There is not a day at work that I don’t hear a mentor’s voice in my head helping me figure out how to do the right thing for the patient. I sort of feel like Dr. Nirula will always be standing just behind me whispering, making sure I’m staying two steps ahead of the trauma resuscitation or asking me “what is this patient’s volume status.” I do my hand-sewn anastomoses the way Dr. Scaife and Dr. Ott taught me. Dr. Nelson, you taught me how to drive a needle and the proper way to hold a Goelet in an inguinal hernia repair. I promise I only ever close the Kocher one click on the fascia, Dr. Vargo. Dr. Huang very wisely told me during my chief year that you can’t only do cases you feel perfectly comfortable doing or your scope of practice will stagnate. Dr. Savarise is the reason I had the courage to take a job that was going to make me happy, and the reason I even know what that might look like. 

Since finishing fellowship in 2023, I moved to Bend, Oregon with my partner, Sam, and our dog, Indigo, where I found an excellent job working as an Acute Care Surgeon at St. Charles Hospital, a Level 2 Trauma Center and the primary health care system in Central Oregon.
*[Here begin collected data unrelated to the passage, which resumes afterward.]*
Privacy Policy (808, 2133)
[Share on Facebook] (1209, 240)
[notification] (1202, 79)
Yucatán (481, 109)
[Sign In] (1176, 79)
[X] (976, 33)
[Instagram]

Now that I have more control over my life and my schedule I am getting to rediscover the parts of myself that, out of necessity, fell to the wayside during training. It has been a pleasure to be able to “read more,” and not in the way that phrase is meant when it appears on end-of-rotation evaluations. 

Central Oregon is a fantastic place to get to explore new hobbies and re-discover old ones. Now I get to travel more, see friends more, spend more time with my family and my dog, write more, sleep more, ski on uncrowded blue-bird weekdays, and float the river while some big act plays a concert at the amphitheater. 

I’ll be in SLC at the end of January for my annual pilgrimage to the Sundance Film Festival and will do my best to catch up with as many people as I can!